With the phone they kept getting more people on the line all the time. For the rings you would have to go; one long one and one short one then another long one then another short one or whatever the ring was you were calling. You would count the rings to know whether it was your line or not, but everyone listened anyway so it didn’t matter. Then the rural telephone came. There was an exchange place or a switchboard just before you got to Coronach on the road to Scobey where Frank Krall lived. A man sat in there all day and had different wires he plugged into the wall. I suppose at a certain time of the night he want to bed. You put in a call to him and you said I want to talk to So and So and he plugged the right wire into the right hole in the wall. There were party lines and they still had that ring system more or less. You would pick up the line and you knew somebody was on it and nobody talkin and it would be Billy Cook and Ralph Rasmussen and they didn’t say much. It would just be dead and pretty soon one guy would say, ‘….Yeah…’
…We made a lot of clothes and everything else out of Robin Hood Flour sacks. They made underwear and all that kind of stuff. I forget who they said it was but her dress blew up and there was Robin Hood. They didn’t waste any of them sacks. They were sewed up to be something. I know mom used to sew them and make you a sweater or something or other. Nothing was wasted back then. Her patterns was always made out of old newspaper. If you were a little bigger then she would cut just a little bit wider. She had one of those treadle sewing machines that you pumped with your legs. Most of our clothes were all homemade at that time. You would take a man’s pair of pants and cut the good stuff out and make a pair of pants for the little guy. And Grandma Harris, she knitted all our socks.

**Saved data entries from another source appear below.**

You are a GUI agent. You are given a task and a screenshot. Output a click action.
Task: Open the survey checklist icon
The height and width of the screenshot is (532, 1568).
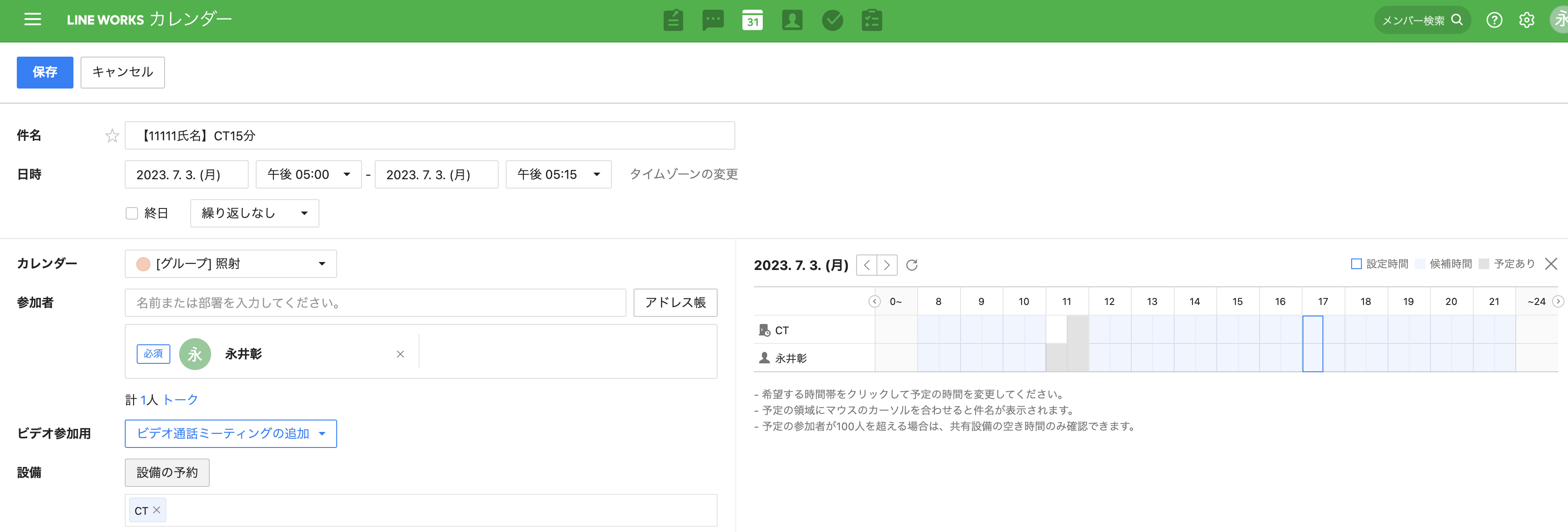pos(872,20)
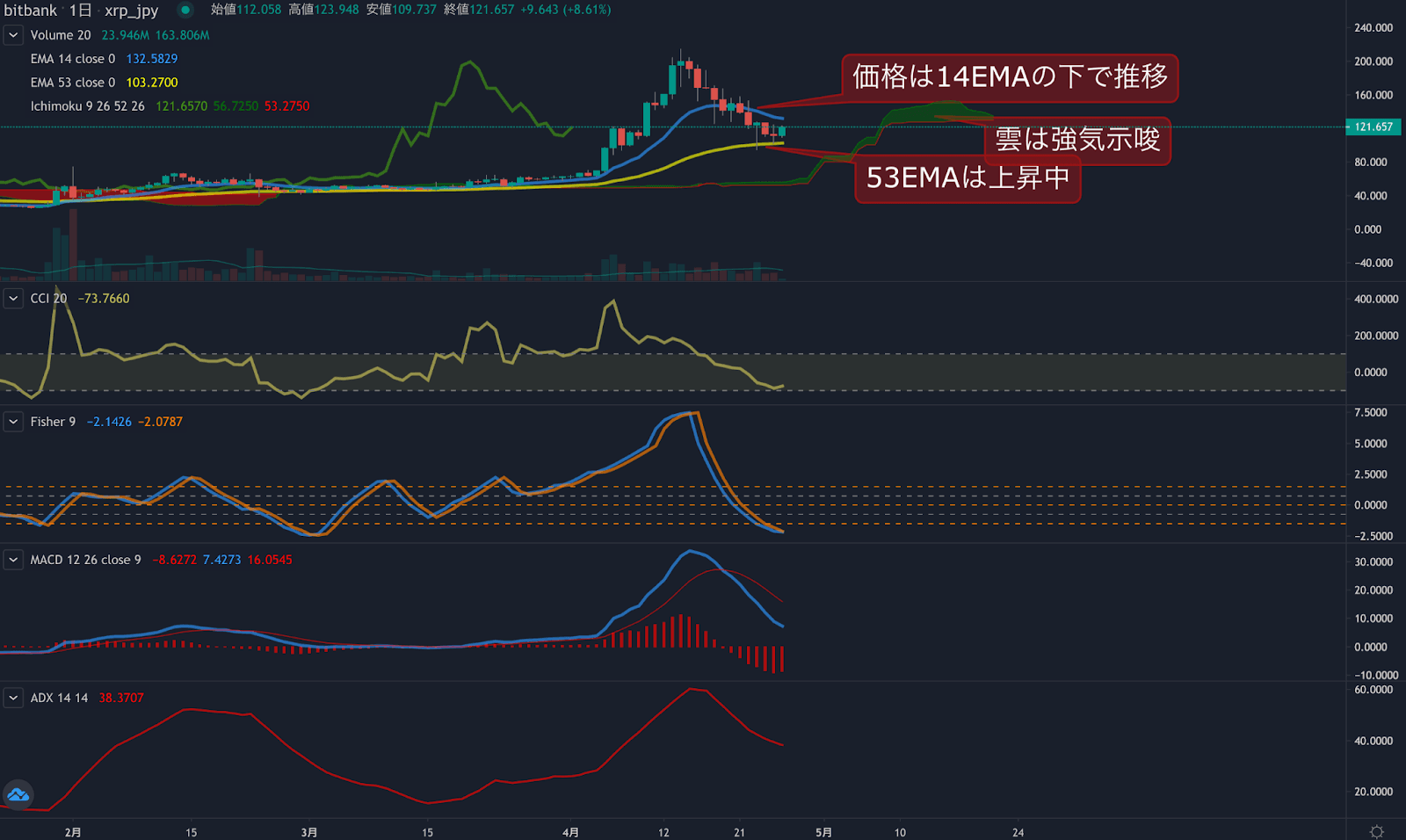This screenshot has width=1406, height=840.
Task: Collapse the CCI 20 pane
Action: click(12, 298)
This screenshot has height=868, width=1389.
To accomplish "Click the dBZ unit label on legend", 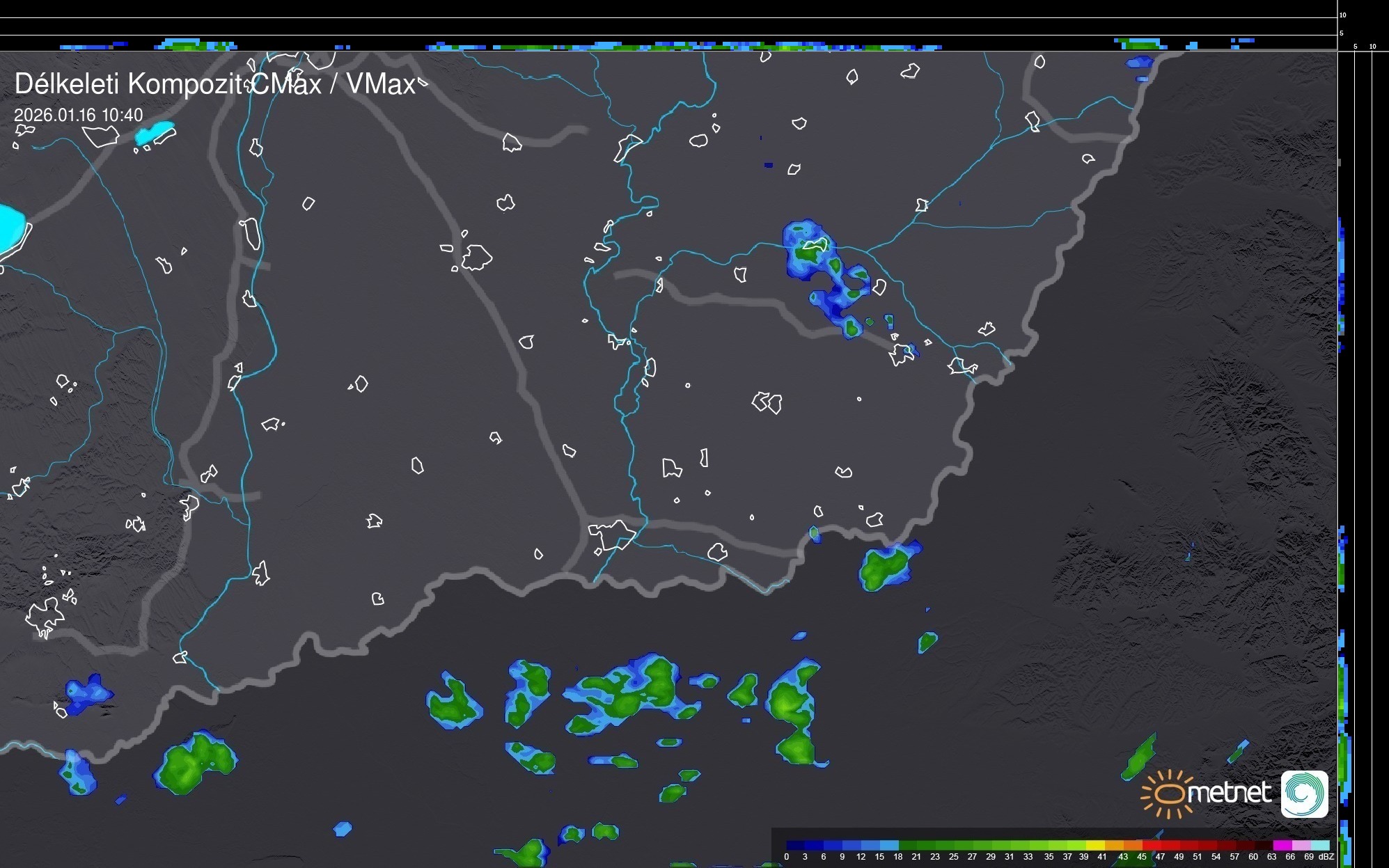I will (1326, 857).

…We skied to school when we were little. We didn’t have any bus service. There was a bus service but at a mile and a half we were close enough to town that we didn’t get it. So, we always walked but in the wintertime was the best because we could ski. A bus only traveled the main roads, so the kids might have to walk a mile to the road. Of course at that time there was no telephones and things. So, a kid would be out on the road waiting for the bus in the winter time. It would get pretty cold while they were waiting so they used to take old truck cabs or a cab off a tractor, something that the kid could sit in until the bus come so they could get in out of the wind. That was how we went to school, but when Maureen got old enough to go to school I guess that dad didn’t want to make a girl walk so we got a jeep to drive. Then we got to go to town with the jeep! She didn’t have to walk. She was kind of pampered a little bit. Every time it was time to do dishes she had to go to the bathroom and then Stewart and I had to do them. She always had to go to the bathroom at that time.

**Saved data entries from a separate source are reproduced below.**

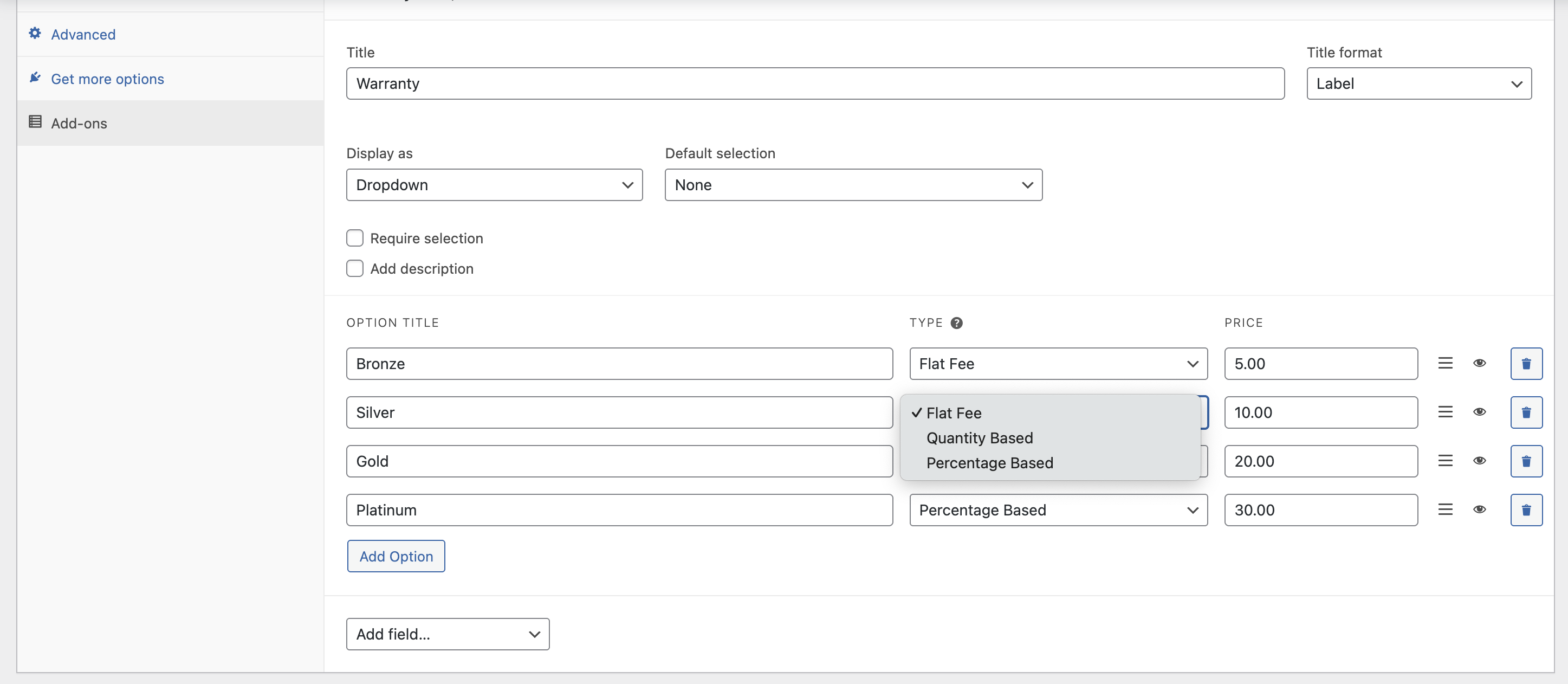Click the reorder handle on Platinum row

1445,509
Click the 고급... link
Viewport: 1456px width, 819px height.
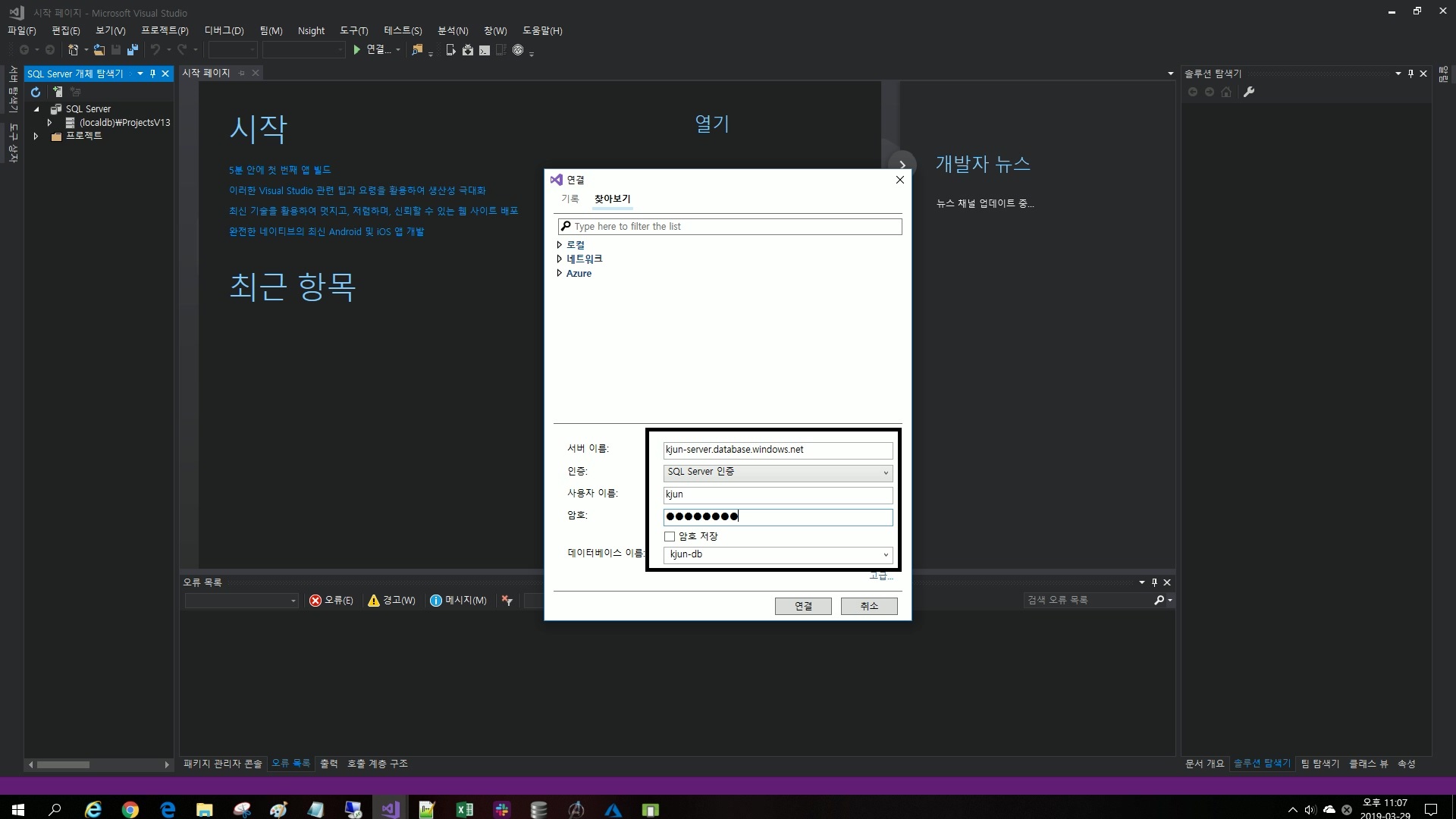pyautogui.click(x=880, y=576)
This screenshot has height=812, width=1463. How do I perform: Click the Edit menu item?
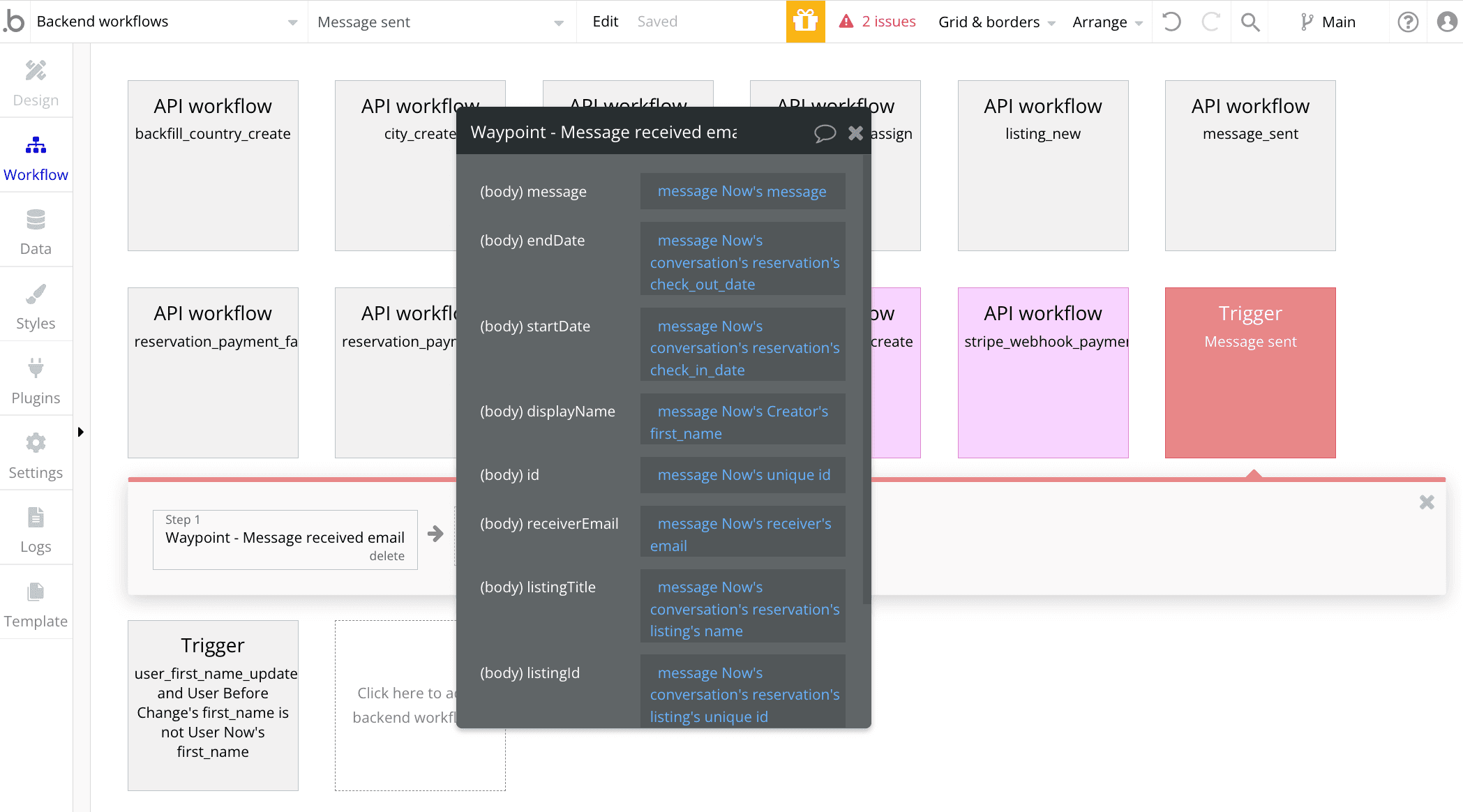coord(605,22)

…I left the farm and went to the city for one winter to work for Goodyear. That was back about 1960. I did retread work. The tire had to have a good casing on it. A good tire, just wore out. My job was to buff off all the old rubber. I had this big thing with spikes on it and I would go around the tire and take all the old rubber off and leave it really rough. Then they had these rolls of rubber and we would put it on with glue. Then they had these hot moulds that were run with steam. And we would put the tire in there and it would cook that rubber into it. If you didn’t cook it too much then you got really good grip but if you cooked it too long it got hard, it would wear a long time but you didn’t have the grip. The ones that we had for winter time, man you could just make them grip like everything cause it was kind of soft. I got 95 cents an hour. I got along pretty good with the old foreman. Every Saturday at noon hour we would go down to the brewery and have a few beer. He would send me to pick up a tire someplace. He would whisper, ‘Bring back a mickey.’ So, I’d come rolling a tire in with a mickey inside the tire.